3.5. TMEM164 Is Not Associated with Survival Among Irradiated Patients

Because the mechanism under investigation concerns radioresistance, the survival analysis was repeated in patients with documented radiotherapy exposure. Radiotherapy status was available for 145 of 153 TCGA patients (95%) and for 96% of both CGGA cohorts, yielding an irradiated subgroup of 272 patients with 226 deaths.
No association replicated across cohorts. The cohort-level estimates were HR 0.952 (95% CI 0.772–1.174; p = 0.645) in TCGA, 1.135 (0.910–1.415; p = 0.261) in CGGA-693 and 1.302 (1.001–1.695; p = 0.0496) in CGGA-325, pooling to HR 1.106 under the Hartung-Knapp-Sidik-Jonkman model used for primary inference (95% CI 0.752–1.626; p = 0.379) and to 1.106 under unadjusted REML (0.928–1.317; p = 0.260), with I² = 42.3% and Q p = 0.176 (Figure 4b). The CGGA-325 estimate is nominally significant at p = 0.0496; it is one of three cohort-level tests, is reproduced in neither of the other two, and is not treated here as evidence of an effect. Restricted to the two Chinese cohorts, which are the two whose point estimates already lie above unity, the same synthesis gives HR 1.201 (95% CI 1.014–1.423; p = 0.034) under a fixed-effect model, τ² being estimated as zero, and HR 1.201 (0.509–2.835; p = 0.225) under the Hartung-Knapp adjustment; this is a two-cohort synthesis selected after inspection of the cohort estimates, and the corresponding estimate with TCGA removed from the full cohorts is HR 1.216 (95% CI 0.822–1.798; Supplementary Table S5).

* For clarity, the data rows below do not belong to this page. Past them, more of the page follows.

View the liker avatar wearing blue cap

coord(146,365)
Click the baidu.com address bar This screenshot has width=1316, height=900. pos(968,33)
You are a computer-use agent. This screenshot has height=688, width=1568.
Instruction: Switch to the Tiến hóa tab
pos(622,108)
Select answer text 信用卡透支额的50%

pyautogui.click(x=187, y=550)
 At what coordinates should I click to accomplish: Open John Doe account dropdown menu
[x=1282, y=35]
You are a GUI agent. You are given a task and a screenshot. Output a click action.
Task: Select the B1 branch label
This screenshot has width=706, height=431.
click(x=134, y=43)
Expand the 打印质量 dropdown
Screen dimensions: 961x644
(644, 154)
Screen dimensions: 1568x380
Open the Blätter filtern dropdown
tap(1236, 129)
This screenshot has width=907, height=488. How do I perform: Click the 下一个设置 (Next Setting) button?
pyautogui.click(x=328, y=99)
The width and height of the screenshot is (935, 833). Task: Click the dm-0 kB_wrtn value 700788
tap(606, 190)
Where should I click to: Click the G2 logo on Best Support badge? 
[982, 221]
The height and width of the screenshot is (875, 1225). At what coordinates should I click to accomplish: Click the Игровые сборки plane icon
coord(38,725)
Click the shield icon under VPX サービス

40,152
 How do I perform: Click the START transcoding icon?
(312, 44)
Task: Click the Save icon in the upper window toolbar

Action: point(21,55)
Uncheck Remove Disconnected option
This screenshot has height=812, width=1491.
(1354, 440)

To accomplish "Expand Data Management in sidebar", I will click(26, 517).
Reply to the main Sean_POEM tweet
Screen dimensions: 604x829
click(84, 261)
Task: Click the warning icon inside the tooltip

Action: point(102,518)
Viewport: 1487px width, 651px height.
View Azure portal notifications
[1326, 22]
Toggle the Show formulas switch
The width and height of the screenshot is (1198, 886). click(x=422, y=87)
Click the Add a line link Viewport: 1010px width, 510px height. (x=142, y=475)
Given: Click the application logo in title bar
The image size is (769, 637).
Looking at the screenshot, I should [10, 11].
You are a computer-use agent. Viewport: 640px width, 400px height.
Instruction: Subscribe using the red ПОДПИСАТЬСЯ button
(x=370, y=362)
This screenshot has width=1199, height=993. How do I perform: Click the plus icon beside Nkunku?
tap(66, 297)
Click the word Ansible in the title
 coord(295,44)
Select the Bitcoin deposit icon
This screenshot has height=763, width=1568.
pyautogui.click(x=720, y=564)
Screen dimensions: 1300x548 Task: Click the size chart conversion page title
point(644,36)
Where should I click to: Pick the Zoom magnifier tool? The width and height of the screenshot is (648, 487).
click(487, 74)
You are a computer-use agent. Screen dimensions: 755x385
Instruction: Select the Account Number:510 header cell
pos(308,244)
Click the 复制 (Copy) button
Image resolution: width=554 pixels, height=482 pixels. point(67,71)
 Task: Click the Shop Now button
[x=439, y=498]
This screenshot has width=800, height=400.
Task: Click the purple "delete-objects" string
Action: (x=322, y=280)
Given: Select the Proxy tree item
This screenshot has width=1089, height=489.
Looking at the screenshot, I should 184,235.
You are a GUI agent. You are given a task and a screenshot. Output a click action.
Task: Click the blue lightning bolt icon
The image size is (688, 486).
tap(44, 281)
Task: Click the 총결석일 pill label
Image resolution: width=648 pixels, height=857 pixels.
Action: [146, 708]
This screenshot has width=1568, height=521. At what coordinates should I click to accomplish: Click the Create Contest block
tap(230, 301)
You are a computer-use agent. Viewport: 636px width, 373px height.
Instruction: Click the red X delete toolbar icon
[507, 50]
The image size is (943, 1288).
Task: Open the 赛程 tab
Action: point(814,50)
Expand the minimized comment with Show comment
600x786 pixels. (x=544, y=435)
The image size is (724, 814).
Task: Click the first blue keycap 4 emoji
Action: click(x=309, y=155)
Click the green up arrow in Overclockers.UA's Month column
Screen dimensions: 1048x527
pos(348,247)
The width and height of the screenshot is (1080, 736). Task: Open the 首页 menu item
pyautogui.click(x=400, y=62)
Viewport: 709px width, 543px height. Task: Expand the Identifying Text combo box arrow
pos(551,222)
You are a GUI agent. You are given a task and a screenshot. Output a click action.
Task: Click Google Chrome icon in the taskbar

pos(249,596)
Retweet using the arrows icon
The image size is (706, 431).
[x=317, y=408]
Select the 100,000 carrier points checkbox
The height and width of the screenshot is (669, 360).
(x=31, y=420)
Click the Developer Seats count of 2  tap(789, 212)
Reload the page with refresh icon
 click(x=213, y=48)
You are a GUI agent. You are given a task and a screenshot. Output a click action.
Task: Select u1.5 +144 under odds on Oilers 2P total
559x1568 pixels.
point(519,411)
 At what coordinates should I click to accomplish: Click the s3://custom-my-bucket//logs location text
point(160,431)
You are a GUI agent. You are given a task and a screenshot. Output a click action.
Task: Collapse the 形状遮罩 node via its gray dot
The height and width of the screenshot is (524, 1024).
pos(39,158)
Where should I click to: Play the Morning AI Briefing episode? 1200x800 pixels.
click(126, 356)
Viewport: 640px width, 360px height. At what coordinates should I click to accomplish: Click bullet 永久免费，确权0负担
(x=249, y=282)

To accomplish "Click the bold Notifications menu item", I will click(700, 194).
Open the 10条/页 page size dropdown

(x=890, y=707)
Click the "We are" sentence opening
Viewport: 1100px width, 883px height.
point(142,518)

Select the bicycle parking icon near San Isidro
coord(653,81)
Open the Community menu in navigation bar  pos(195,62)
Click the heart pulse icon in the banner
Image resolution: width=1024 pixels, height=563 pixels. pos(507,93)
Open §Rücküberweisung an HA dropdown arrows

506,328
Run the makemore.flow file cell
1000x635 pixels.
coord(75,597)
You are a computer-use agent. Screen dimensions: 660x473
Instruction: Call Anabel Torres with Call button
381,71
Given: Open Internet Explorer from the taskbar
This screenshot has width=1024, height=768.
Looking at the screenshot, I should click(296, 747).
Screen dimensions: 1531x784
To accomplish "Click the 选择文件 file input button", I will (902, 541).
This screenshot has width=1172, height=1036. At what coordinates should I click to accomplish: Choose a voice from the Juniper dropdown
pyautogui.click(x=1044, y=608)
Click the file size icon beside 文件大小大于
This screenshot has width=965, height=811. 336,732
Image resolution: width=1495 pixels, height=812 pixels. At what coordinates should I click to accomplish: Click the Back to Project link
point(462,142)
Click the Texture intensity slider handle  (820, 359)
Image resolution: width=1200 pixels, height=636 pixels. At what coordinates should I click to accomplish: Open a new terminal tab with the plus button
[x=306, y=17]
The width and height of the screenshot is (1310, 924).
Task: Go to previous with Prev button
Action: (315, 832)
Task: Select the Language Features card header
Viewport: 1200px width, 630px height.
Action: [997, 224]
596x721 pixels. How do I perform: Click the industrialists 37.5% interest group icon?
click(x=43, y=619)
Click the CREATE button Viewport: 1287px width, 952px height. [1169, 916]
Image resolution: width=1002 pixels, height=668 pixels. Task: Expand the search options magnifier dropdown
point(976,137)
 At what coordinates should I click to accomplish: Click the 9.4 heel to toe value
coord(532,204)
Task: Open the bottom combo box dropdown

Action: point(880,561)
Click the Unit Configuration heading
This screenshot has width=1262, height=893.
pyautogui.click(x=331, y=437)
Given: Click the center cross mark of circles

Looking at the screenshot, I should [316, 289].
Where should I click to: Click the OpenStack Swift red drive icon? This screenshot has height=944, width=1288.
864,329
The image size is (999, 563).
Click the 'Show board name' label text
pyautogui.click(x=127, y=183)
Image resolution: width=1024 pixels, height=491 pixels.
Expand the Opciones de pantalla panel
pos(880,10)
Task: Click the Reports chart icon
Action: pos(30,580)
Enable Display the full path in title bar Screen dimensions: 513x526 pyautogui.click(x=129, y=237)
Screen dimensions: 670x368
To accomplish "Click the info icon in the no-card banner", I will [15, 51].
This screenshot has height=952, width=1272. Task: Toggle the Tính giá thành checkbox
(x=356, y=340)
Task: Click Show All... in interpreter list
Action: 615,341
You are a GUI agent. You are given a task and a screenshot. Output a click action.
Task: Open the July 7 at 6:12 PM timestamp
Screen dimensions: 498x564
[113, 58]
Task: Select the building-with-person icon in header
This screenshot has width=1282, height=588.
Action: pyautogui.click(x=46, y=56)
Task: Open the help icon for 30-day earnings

The divergence in direction between the North American and the Chinese resources seen in the full cohorts persists in the irradiated subgroup.
A TMEM164 × radiotherapy interaction was tested in each cohort and did not replicate: p = 0.172 in TCGA, p = 0.0052 in CGGA-693 and p = 0.078 in CGGA-325. The CGGA-693 interaction was driven by 15 non-irradiated patients (HR 2.077 in that stratum), whereas the 21 non-irradiated TCGA patients showed no such pattern (HR 0.850, 95% CI 0.513–1.407; p = 0.528, 20 events). Patients who do not receive radiotherapy in a glioblastoma cohort differ systematically in performance status, extent of resection, age and comorbidity, so an interaction estimated within a non-irradiated stratum of this size is not interpretable as a treatment-modifying effect. Landmark analyses resetting the time origin at 60 and at 90 days in the CGGA cohorts did not materially alter the cohort-level estimates (Supplementary Table S6); this test has limited sensitivity here, because selection for fitness to receive radiotherapy operates before the landmark rather than within the landmark period.
Progression-free survival was not analysed. A progression-free interval is distributed for TCGA, but no comparably defined progression endpoint is annotated in either CGGA resource, and a single-cohort progression analysis would reintroduce precisely the single-database inference that this study sets out to test. The available progression endpoint is therefore reported as unanalysable rather than presented for one resource alone.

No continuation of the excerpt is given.